Dallman, however, may not get the chance. Also this morning, he’s commented on the story at his own blog:

It looks like the page is going to be deleted. Oh well. The argument that my work hasn’t achieved recognition in the wider world, when compared to many, many other figures on Wikipedia, certainly isn’t wrong. As someone else in the Post article is quoted, its their site and they have their rules. The silver lining is that my take-away is the reminder, that if I do my work, and get it out there, then things like having a page on Wikipedia will take care of themselves.

Which is exactly the right attitude to have about it — and that ones’ own Wikipedia page is considered a status symbol at all is an interesting development. Maybe society can acclimate to something as apparently confusing as Wikipedia.

You So Crazy

At the risk of giving over this week’s blogging entirely to surveying opinions about bloggers by writers for the Washington Post Co., two more caught my attention today. First there’s David Broder in this morning’s Post (though of course available at Post.com last night), lamenting the polarization of politics in Washington and touting apparent countervailing forces:

Now … you can see the independence party forming — on both sides of the aisle. They are mobilizing to resist not only Bush but also the extremist elements in American society — the vituperative, foul-mouthed bloggers on the left and the doctrinaire religious extremists on the right who would convert their faith into a whipping post for their opponents.

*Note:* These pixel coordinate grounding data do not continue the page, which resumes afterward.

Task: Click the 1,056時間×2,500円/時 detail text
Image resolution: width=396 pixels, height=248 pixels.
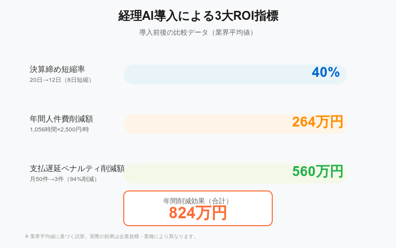Action: [x=59, y=129]
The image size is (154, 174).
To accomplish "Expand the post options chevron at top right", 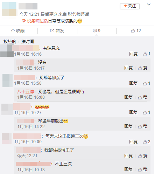I will 149,5.
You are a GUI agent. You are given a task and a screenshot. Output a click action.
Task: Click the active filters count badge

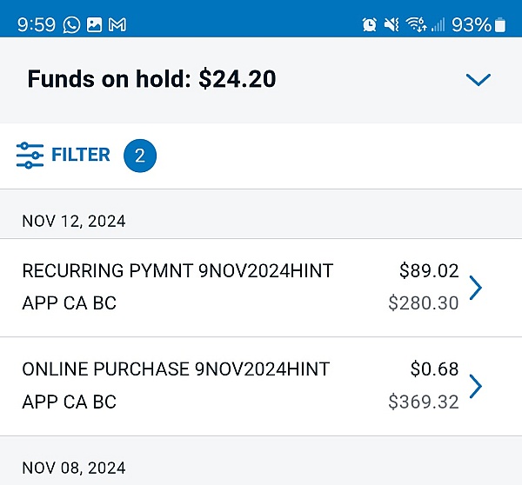pyautogui.click(x=140, y=156)
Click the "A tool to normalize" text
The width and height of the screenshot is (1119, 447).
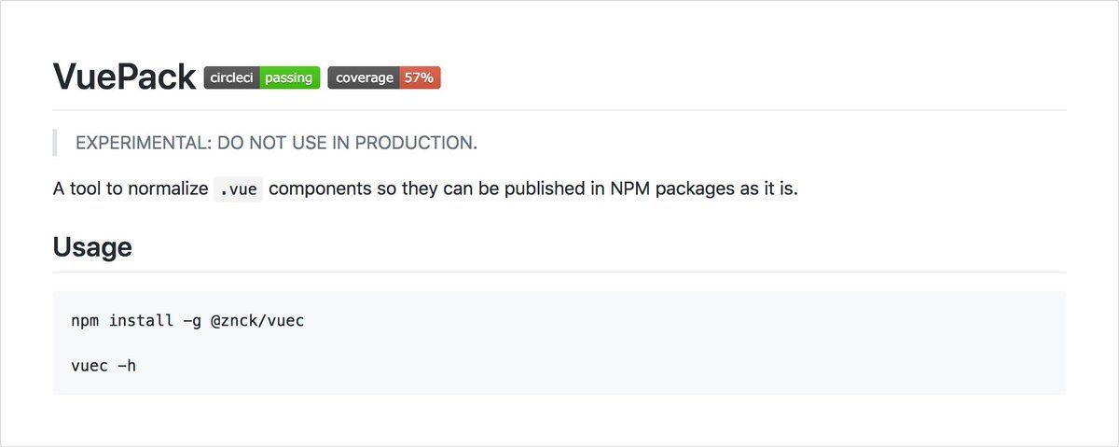tap(131, 189)
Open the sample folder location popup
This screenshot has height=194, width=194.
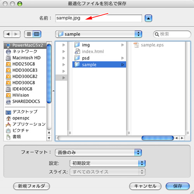[x=99, y=34]
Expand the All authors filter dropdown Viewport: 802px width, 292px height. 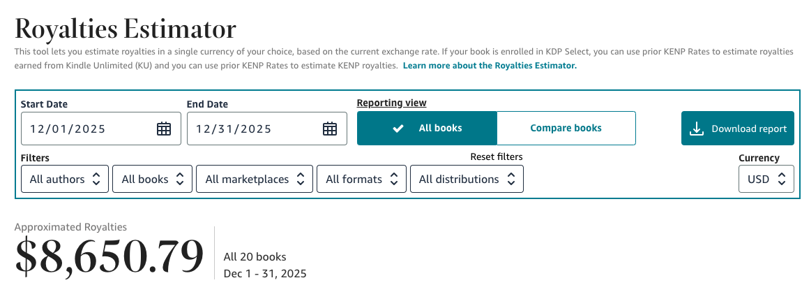point(65,180)
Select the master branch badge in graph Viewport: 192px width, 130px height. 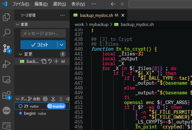coord(56,106)
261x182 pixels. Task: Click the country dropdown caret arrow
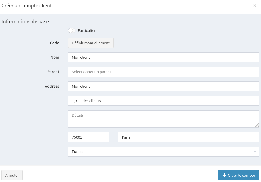point(255,152)

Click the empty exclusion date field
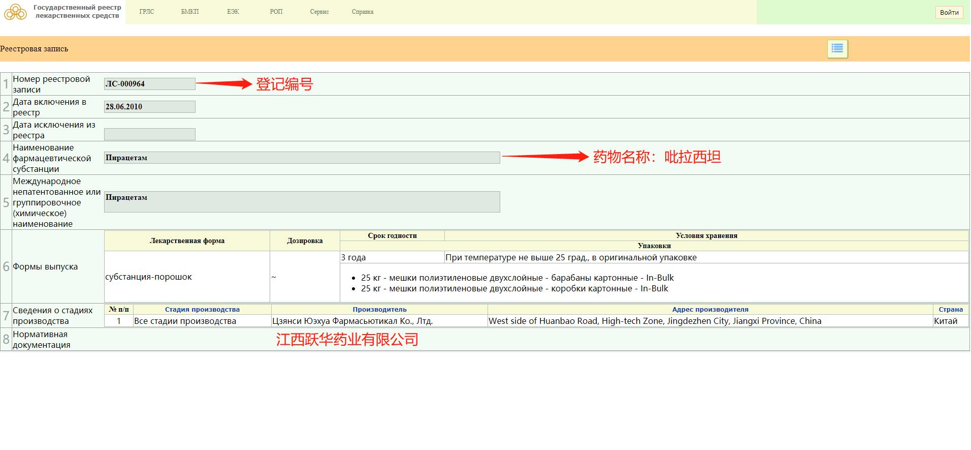coord(149,134)
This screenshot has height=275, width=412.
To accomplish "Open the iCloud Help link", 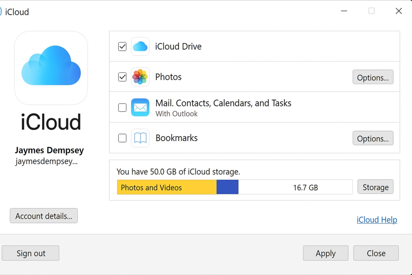I will click(377, 220).
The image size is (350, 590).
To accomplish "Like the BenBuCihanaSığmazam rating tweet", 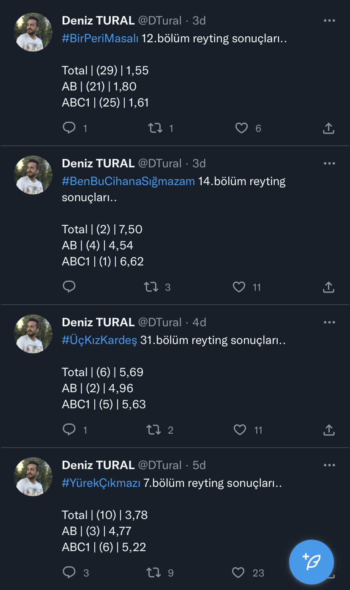I will (x=239, y=287).
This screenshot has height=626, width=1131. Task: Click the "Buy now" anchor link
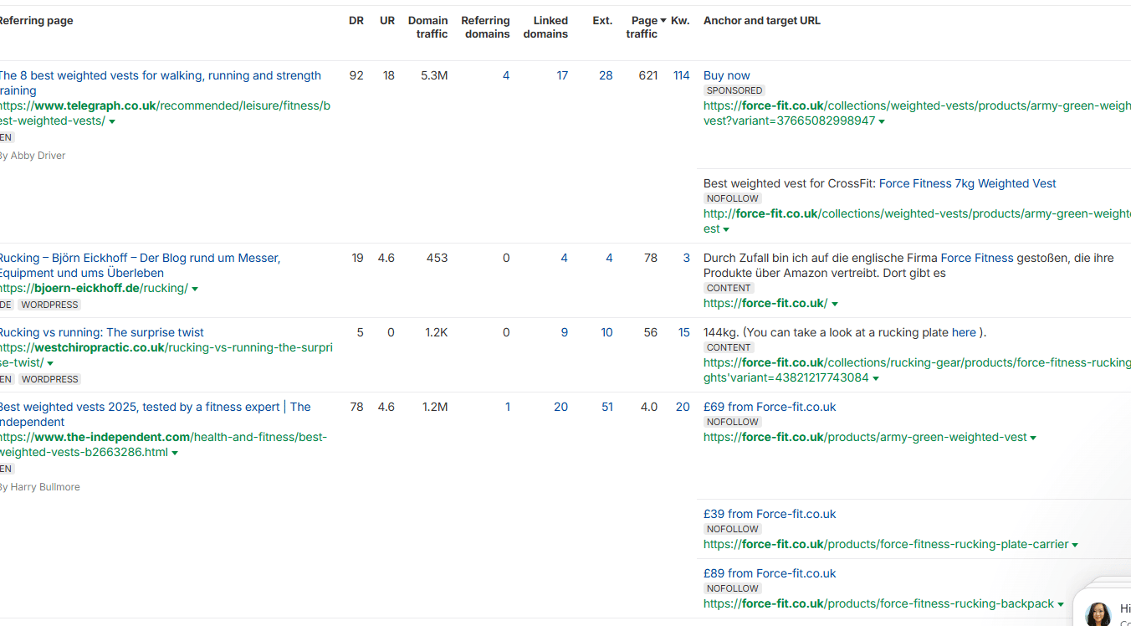point(726,75)
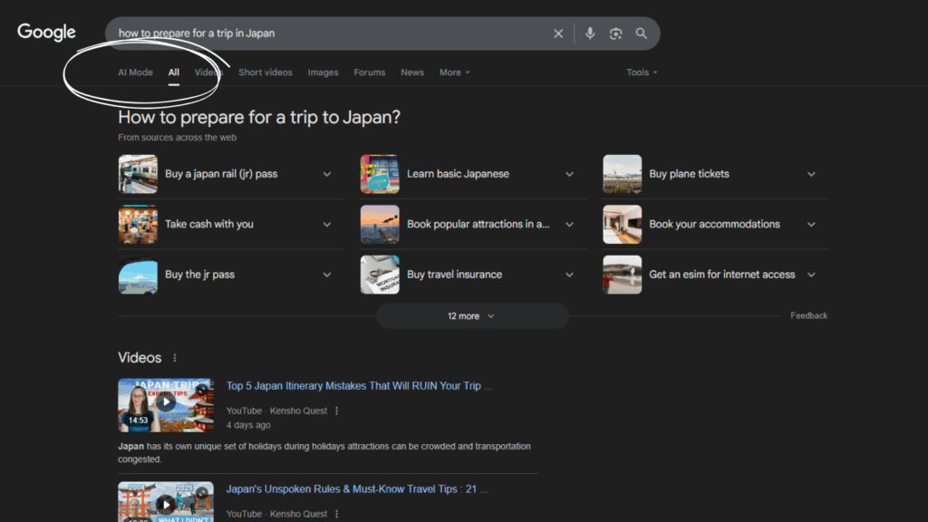Image resolution: width=928 pixels, height=522 pixels.
Task: Clear the search box text
Action: pyautogui.click(x=558, y=34)
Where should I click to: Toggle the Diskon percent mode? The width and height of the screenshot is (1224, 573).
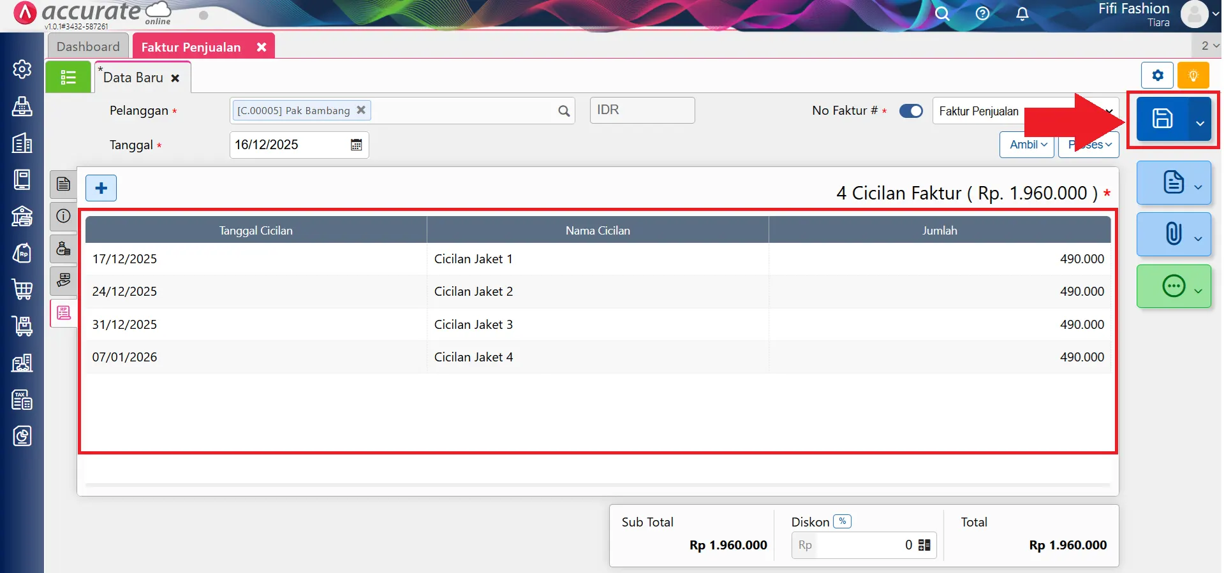pos(842,521)
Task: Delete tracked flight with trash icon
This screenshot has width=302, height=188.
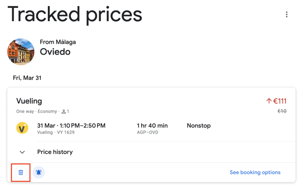Action: [x=21, y=172]
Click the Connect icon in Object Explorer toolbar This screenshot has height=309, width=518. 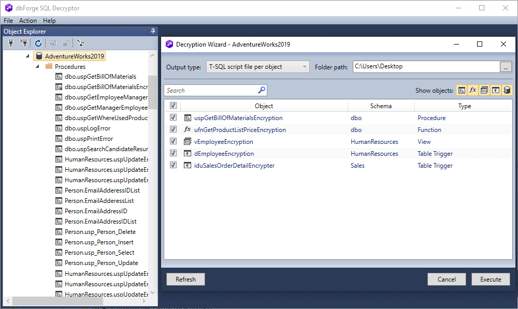[10, 43]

And in a dispatch filed late this afternoon, Slate’s John Dickerson described Hugo Chávez’s United Nations speech thusly:

“It smells of sulfur still today, this table that I am now standing in front of,” he said, as he stood at the U.N. lecturn where Bush spoke the day before. It was hard to tell which was stranger, that the United Nations had let a blogger take control of the podium, or that the delegates who are famously comatose and unresponsive during General Assembly speeches stirred themselves to applaud the diatribe.

Broder is referring specifically to the Lamontsters, while Dickerson didn’t bother to make any ideological distinctions. What’s to be gleaned from this? Not much, really. It shouldn’t be news to anyone that bloggers are viewed skeptically by the mainstream reporters they so frequently criticize. Nor should conservative bloggers be surprised they’re easily lumped in with their more widely-covered counterparts. I do find these references somewhat annoying, but the stereotypes didn’t come out of thin air. And will the bloggers-are-crazy meme ever go away? I certainly have my doubts.

As for WaPoCo’s third major property, Newsweek, there’s nothing especially notable from them blog-wise today — although I am at least a little disappointed to see they appear to have discontinued their blog roundup.

Kos Who?

I have been regrettably AWOL in discussing the blog-related kerfuffles in the Senate races to my immediate left and right (Ben Cardin’s “Persuasionatrix” and Jim Webb’s “Lowell Feld”), so consider this at least some attempt to rectify things, and say something about something related to one of these two races.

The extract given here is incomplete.